▶ **PROBLEM TO WORK ON**:
The entries below are to be returned exactly. Include all of them.

§ §

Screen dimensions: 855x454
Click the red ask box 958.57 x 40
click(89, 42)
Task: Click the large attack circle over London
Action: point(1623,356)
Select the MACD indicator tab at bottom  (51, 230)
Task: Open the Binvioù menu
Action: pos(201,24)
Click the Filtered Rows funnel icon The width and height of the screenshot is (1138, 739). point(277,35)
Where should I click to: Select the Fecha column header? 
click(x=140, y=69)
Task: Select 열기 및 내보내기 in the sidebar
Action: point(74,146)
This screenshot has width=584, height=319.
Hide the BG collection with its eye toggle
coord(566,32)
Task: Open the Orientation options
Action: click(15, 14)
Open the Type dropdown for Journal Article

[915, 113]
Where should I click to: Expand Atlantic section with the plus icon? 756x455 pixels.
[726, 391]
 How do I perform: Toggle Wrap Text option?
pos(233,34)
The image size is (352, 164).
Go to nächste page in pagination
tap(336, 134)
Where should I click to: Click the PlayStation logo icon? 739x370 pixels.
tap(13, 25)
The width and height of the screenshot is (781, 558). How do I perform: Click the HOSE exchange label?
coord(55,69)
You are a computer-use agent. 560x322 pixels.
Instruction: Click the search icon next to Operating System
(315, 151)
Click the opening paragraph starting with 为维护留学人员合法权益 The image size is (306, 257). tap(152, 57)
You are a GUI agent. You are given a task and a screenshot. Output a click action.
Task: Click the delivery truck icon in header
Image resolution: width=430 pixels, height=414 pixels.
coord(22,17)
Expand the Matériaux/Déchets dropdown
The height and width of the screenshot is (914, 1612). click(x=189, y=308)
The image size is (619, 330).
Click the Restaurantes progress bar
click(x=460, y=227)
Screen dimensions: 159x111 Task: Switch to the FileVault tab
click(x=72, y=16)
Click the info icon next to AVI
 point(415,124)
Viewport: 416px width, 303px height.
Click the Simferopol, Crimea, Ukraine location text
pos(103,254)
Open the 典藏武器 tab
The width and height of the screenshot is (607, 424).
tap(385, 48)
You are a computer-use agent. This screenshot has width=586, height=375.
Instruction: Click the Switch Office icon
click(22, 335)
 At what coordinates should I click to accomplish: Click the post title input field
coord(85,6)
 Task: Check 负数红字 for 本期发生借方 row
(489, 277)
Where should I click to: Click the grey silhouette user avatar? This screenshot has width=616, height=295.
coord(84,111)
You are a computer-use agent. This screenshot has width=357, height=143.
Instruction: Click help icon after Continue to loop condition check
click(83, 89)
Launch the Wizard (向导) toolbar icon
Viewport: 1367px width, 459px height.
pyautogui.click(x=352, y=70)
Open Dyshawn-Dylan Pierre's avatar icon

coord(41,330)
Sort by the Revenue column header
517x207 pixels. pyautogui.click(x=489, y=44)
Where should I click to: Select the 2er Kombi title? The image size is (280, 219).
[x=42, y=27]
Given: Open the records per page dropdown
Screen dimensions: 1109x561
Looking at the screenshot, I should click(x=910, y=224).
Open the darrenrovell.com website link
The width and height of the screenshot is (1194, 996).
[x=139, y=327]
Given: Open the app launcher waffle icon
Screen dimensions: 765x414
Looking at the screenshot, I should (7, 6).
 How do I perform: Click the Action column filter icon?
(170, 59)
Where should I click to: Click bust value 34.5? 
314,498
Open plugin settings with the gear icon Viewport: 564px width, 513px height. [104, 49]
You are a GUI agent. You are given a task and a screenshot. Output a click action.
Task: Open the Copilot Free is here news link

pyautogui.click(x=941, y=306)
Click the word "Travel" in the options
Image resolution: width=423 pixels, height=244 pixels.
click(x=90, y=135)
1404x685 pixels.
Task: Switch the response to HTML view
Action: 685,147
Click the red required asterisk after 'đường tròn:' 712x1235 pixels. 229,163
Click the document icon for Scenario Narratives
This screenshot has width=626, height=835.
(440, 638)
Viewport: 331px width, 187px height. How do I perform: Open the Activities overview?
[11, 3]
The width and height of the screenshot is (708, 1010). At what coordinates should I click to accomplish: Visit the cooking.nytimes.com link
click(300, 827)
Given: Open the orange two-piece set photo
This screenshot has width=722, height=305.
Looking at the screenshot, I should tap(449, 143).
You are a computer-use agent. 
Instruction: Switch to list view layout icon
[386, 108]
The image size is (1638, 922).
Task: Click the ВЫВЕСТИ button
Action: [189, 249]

§ §

▶ **OUTPUT**:
Screen dimensions: 855x454
Click the red ask box 958.57 x 40
click(89, 42)
Task: Click the large attack circle over London
Action: point(1623,356)
Select the MACD indicator tab at bottom  (51, 230)
Task: Open the Binvioù menu
Action: pos(201,24)
Click the Filtered Rows funnel icon The width and height of the screenshot is (1138, 739). point(277,35)
Where should I click to: Select the Fecha column header? 
click(x=140, y=69)
Task: Select 열기 및 내보내기 in the sidebar
Action: point(74,146)
This screenshot has width=584, height=319.
Hide the BG collection with its eye toggle
coord(566,32)
Task: Open the Orientation options
Action: click(15, 14)
Open the Type dropdown for Journal Article

[915, 113]
Where should I click to: Expand Atlantic section with the plus icon? 756x455 pixels.
[726, 391]
 How do I perform: Toggle Wrap Text option?
pos(233,34)
The image size is (352, 164).
Go to nächste page in pagination
tap(336, 134)
Where should I click to: Click the PlayStation logo icon? 739x370 pixels.
tap(13, 25)
The width and height of the screenshot is (781, 558). How do I perform: Click the HOSE exchange label?
coord(55,69)
You are a computer-use agent. 560x322 pixels.
Instruction: Click the search icon next to Operating System
(315, 151)
Click the opening paragraph starting with 为维护留学人员合法权益 The image size is (306, 257). tap(152, 57)
You are a GUI agent. You are given a task and a screenshot. Output a click action.
Task: Click the delivery truck icon in header
Image resolution: width=430 pixels, height=414 pixels.
coord(22,17)
Expand the Matériaux/Déchets dropdown
The height and width of the screenshot is (914, 1612). click(x=189, y=308)
The image size is (619, 330).
Click the Restaurantes progress bar
click(x=460, y=227)
Screen dimensions: 159x111 Task: Switch to the FileVault tab
click(x=72, y=16)
Click the info icon next to AVI
 point(415,124)
Viewport: 416px width, 303px height.
Click the Simferopol, Crimea, Ukraine location text
pos(103,254)
Open the 典藏武器 tab
The width and height of the screenshot is (607, 424).
tap(385, 48)
You are a computer-use agent. This screenshot has width=586, height=375.
Instruction: Click the Switch Office icon
click(22, 335)
 At what coordinates should I click to accomplish: Click the post title input field
coord(85,6)
 Task: Check 负数红字 for 本期发生借方 row
(489, 277)
Where should I click to: Click the grey silhouette user avatar? This screenshot has width=616, height=295.
coord(84,111)
You are a computer-use agent. This screenshot has width=357, height=143.
Instruction: Click help icon after Continue to loop condition check
click(83, 89)
Launch the Wizard (向导) toolbar icon
Viewport: 1367px width, 459px height.
pyautogui.click(x=352, y=70)
Open Dyshawn-Dylan Pierre's avatar icon

coord(41,330)
Sort by the Revenue column header
517x207 pixels. pyautogui.click(x=489, y=44)
Where should I click to: Select the 2er Kombi title? The image size is (280, 219).
[x=42, y=27]
Given: Open the records per page dropdown
Screen dimensions: 1109x561
Looking at the screenshot, I should click(x=910, y=224).
Open the darrenrovell.com website link
The width and height of the screenshot is (1194, 996).
[x=139, y=327]
Given: Open the app launcher waffle icon
Screen dimensions: 765x414
Looking at the screenshot, I should (7, 6).
 How do I perform: Click the Action column filter icon?
(170, 59)
Where should I click to: Click bust value 34.5? 
314,498
Open plugin settings with the gear icon Viewport: 564px width, 513px height. [104, 49]
You are a GUI agent. You are given a task and a screenshot. Output a click action.
Task: Open the Copilot Free is here news link

pyautogui.click(x=941, y=306)
Click the word "Travel" in the options
Image resolution: width=423 pixels, height=244 pixels.
click(x=90, y=135)
1404x685 pixels.
Task: Switch the response to HTML view
Action: 685,147
Click the red required asterisk after 'đường tròn:' 712x1235 pixels. 229,163
Click the document icon for Scenario Narratives
This screenshot has width=626, height=835.
(440, 638)
Viewport: 331px width, 187px height. How do I perform: Open the Activities overview?
[11, 3]
The width and height of the screenshot is (708, 1010). At what coordinates should I click to accomplish: Visit the cooking.nytimes.com link
click(300, 827)
Given: Open the orange two-piece set photo
This screenshot has width=722, height=305.
Looking at the screenshot, I should tap(449, 143).
You are a computer-use agent. 
Instruction: Switch to list view layout icon
[386, 108]
The image size is (1638, 922).
Task: Click the ВЫВЕСТИ button
Action: [189, 249]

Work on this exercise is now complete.